▶ **PETIT PROBLÈME**: Prolongez l'entretien sur le Tour de France 2014 en reprenant juste après sa dernière phrase.

▶ **ARTICLE**:
+++

Alain, nous pouvons tirer avec vous plusieurs bilans du Tour 2014, mais commençons par le bilan de l’équipe que vous dirigez…
Nous avons multiplié les déceptions. D’abord avec Fabian Cancellara. Nous sommes un peu déçus d’être passés à côté de l’étape des pavés. Il a manqué quelque chose à Fabian. Dans la foulée, il a fallu qu’il crève dans l’étape de Nancy alors qu’il était super. Il a ensuite pris la 2ème place à Mulhouse. Le plan, c’était qu’il nous gagne une étape en première semaine. C’est pour cela qu’il faisait partie de l’effectif. Il y a eu en outre le problème avec Danny Van Poppel, la chute d’Andy Schleck (NDLR : rupture des ligaments croisés). L’objectif était aussi d’essayer d’en mettre un ou deux dans le Top 10. Haimar Zubeldia a terminé 8ème en dépit d’une frustrante crevaison dans la descente du Port de Balès. Quant à Frank Schleck, 12ème après un an sans courir, il a montré de belles choses.

Fabian Cancellara avait osé un coup du kilomètre dès la première étape à Harrogate. N’aurait-il pas donné une autre dynamique à l’équipe en réussissant son coup ?
C’est ce qu’avait fait Jan Bakelants l’an dernier et c’est vrai que ça change beaucoup de choses quand on démarre le Tour comme ça. Fabian Cancellara était prêt pour ce début de Tour, il voulait vraiment y faire quelque chose même s’il a désormais pour objectif prioritaire le Championnat du Monde. Gagner la première étape et prendre le maillot jaune suffit pour décontracter tout le monde. Mais nous avons un sponsor qui construit sur l’avenir, et nous n’avons pas eu la pression du résultat en interne.

Que retenez-vous du 101ème Tour de France à titre plus général ?

+++

▶ **DONNÉES ENREGISTRÉES**:
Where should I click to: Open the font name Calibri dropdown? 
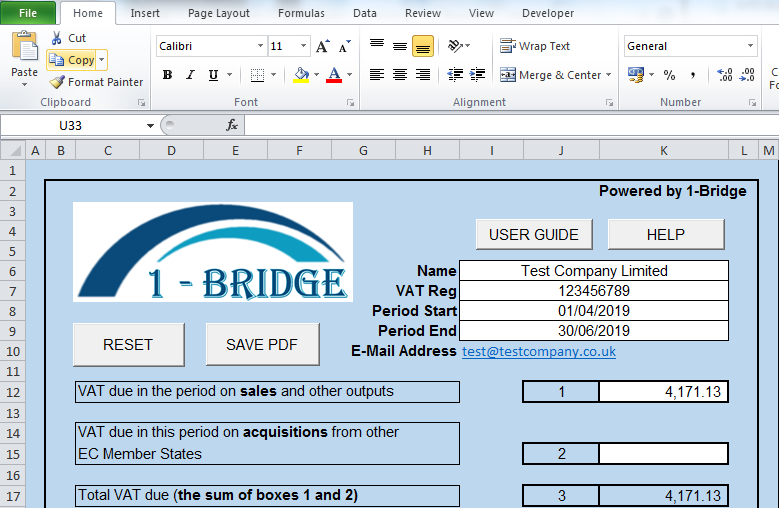(x=260, y=46)
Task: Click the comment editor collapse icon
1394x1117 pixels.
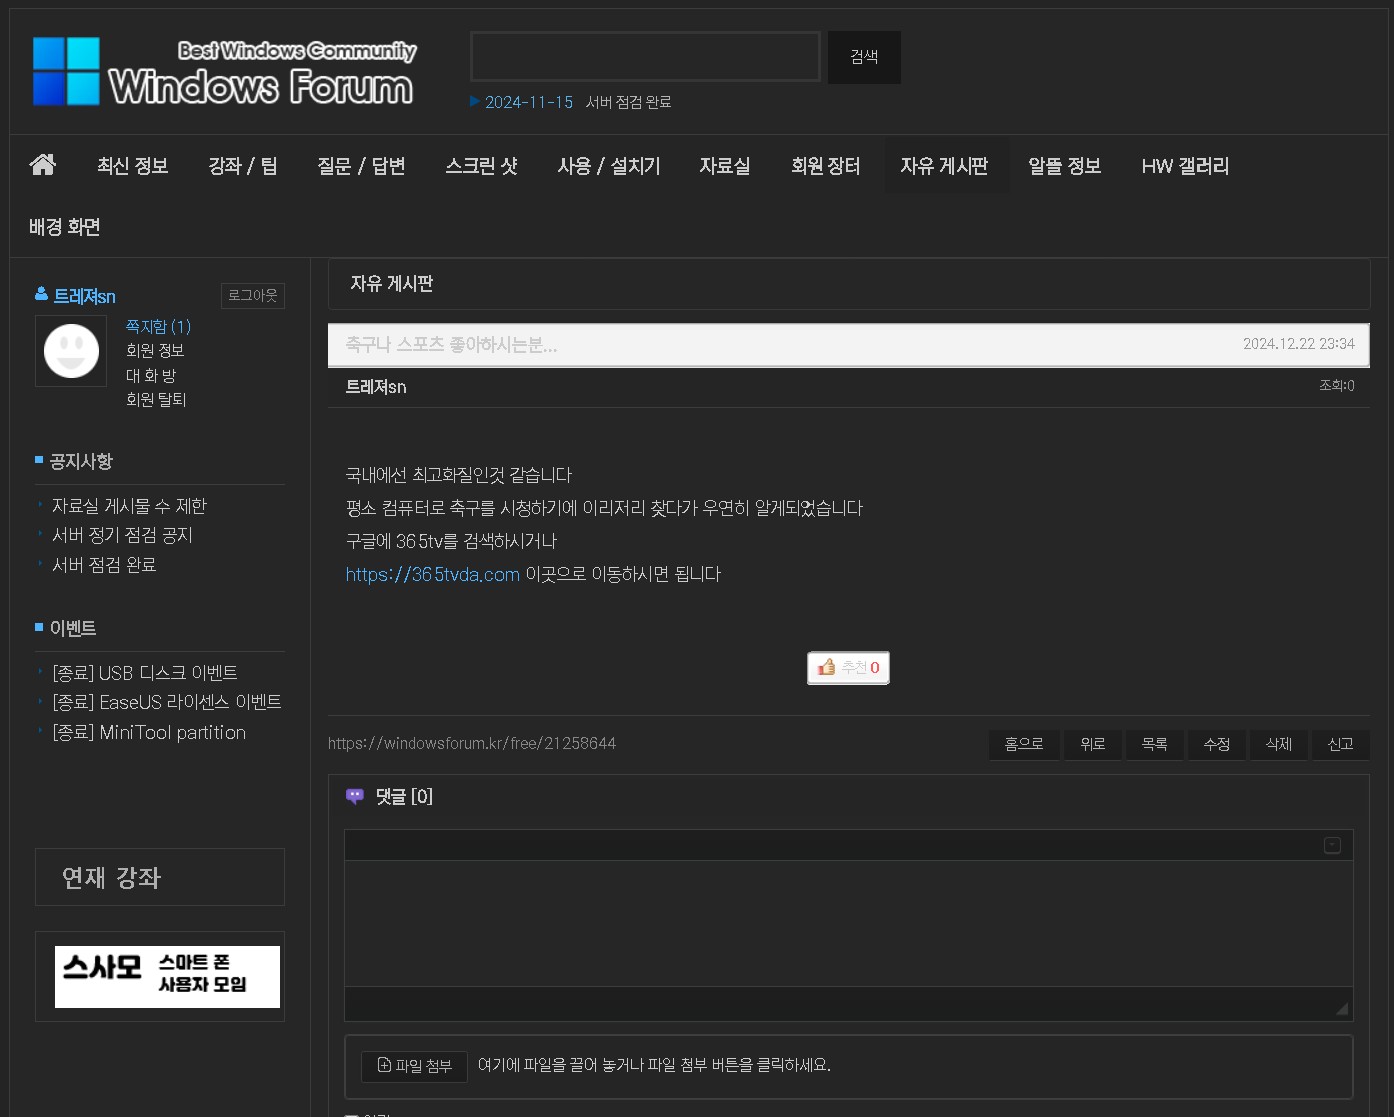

+++

▶ **RÉSULTAT**:
Vincenzo Nibali n’est pas un vainqueur au rabais. Il a gagné la Vuelta, le Giro et a déjà fait 3ème du Tour il y a deux ans. Il n’y a rien à dire quant à sa victoire. C’est un champion, un coureur complet qui n’avait plus besoin de prouver sa valeur. Derrière, on a vu de belles choses de la part du cyclisme français. Jean-Christophe Péraud 2ème du Tour à 37 ans avait bien préparé son coup : c’est le fruit du travail, pas du hasard. Thibaut Pinot 3ème a confirmé son talent : il a encore des failles dans le vent mais on sait que quand ça monte c’est le plus fort. On a vu Romain Bardet. Et un certain Tony Gallopin qui a éclaboussé le début du Tour avec un maillot jaune et une victoire d’étape.

On sent que c’est l’événement qui vous a le plus marqué sur ce Tour de France ?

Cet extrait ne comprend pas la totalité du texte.